Developmental changes of RNA editing of glutamate receptor subunits GluR5 and GluR6: in vivo versus in vitro

Abstract

In the present series of experiments we compared the up-regulation of GluR5 and GluR6 mRNA editing during the transition from the embryonic to the adult state with changes in the extent of editing during neuronal development in vitro. RNA was isolated from rats, from the cerebral cortex, hippocampus and cerebellum of embryonic brains (E19) and adult brains (2 months old), as well as from neurons prepared from the cortex, hippocampus and cerebellum of embryonic brains (E19) and held in tissue culture for 2, 8 or 16 days. Quantification of mRNA editing was achieved by using standards prepared from plasmids with cDNA inserts derived from the edited and unedited state of both GluR5 and GluR6 mRNA. In addition, GluR5 mRNA levels were determined in brain tissue and neuronal cells in culture by quantitative PCR. Developmental changes in the extent of GluR5 and GluR6 mRNA editing were different in vivo compared to in vitro. For GluR5 mRNA editing these differences were most pronounced in cerebellar neurons compared to cerebellar tissue: the extent of GluR5 mRNA editing found in vivo at E19 was significantly down-regulated in cerebellar neurons during the first 8 days in culture, and after 16 days in vitro the extent of editing was still about 50% of that found in the adult state in vivo. For GluR6 mRNA editing these differences were most pronounced in hippocampal neurons compared to the hippocampus in vivo: the extent of GluR6 mRNA editing found in vivo at E19 was significantly down-regulated in vitro during the whole culturing period, most pronounced after 8 days in vivo (to below 40% of that found at E19 and to below 30% of that found in adult hippocampus). GluR5 mRNA levels increased markedly from E19 to the adult brain. However, we could not find any specific pattern of changes in mRNA levels which might account for the developmental changes in the profile of GluR5 mRNA editing.
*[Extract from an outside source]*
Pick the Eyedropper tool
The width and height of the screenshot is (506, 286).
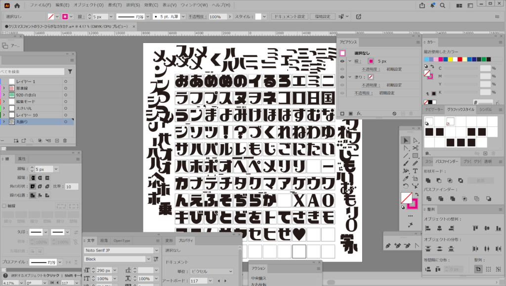pos(406,178)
Comparing developmental changes in the extent of mRNA editing of glutamate receptor subunits may help to elucidate the molecular and regulatory mechanisms of this important editing reaction. Strict control and clear indication of the age of primary neuronal cell cultures used should be required in accounts of electrophysiological or neurotoxicological studies as this would increase comparative usefulness of such experiments, since calcium fluxes through glutamate receptor ion channels are likely to influence the system significantly.